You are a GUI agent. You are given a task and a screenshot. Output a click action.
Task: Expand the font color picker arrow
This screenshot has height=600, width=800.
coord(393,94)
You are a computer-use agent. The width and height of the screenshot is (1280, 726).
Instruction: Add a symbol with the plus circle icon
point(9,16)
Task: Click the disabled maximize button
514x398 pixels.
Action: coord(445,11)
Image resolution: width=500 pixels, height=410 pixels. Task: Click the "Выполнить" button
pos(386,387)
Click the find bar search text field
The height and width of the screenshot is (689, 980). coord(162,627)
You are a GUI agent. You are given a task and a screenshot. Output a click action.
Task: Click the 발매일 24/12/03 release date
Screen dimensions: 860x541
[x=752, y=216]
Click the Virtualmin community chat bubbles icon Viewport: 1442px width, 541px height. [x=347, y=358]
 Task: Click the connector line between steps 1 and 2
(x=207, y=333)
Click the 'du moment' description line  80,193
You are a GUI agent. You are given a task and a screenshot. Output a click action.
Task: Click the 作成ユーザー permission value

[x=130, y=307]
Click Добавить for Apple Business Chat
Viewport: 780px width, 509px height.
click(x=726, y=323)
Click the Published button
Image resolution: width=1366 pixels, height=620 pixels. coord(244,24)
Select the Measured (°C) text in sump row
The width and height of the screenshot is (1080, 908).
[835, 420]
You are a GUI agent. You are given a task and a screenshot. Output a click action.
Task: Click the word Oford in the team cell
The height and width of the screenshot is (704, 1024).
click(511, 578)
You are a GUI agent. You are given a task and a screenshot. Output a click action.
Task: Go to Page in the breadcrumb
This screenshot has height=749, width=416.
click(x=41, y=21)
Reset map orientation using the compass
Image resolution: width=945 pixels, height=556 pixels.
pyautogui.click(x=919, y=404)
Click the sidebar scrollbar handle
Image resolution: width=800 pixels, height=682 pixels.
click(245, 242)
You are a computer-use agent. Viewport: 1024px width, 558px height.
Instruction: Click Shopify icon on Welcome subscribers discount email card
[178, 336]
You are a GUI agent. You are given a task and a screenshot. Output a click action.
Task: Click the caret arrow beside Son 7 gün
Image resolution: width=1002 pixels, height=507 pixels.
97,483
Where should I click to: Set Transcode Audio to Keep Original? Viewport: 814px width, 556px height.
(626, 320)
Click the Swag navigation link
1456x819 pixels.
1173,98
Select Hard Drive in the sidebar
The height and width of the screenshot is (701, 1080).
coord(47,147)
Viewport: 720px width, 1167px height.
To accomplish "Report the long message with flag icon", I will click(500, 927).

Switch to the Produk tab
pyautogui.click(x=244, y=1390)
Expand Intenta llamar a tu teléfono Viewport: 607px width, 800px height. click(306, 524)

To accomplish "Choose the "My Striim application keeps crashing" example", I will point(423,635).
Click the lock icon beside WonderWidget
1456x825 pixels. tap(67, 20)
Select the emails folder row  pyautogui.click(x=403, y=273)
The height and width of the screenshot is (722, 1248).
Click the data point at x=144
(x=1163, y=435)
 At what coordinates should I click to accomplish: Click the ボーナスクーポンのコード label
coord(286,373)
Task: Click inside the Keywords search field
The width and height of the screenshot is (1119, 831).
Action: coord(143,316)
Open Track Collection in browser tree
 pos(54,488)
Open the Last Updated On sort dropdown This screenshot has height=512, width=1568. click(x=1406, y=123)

======

### WHAT TO WORK ON
Copy out each line of the data that has the word "arrow" in it.

### ANSWER FOR THE TASK
Task: Expand the font color picker arrow
Task: Click the caret arrow beside Son 7 gün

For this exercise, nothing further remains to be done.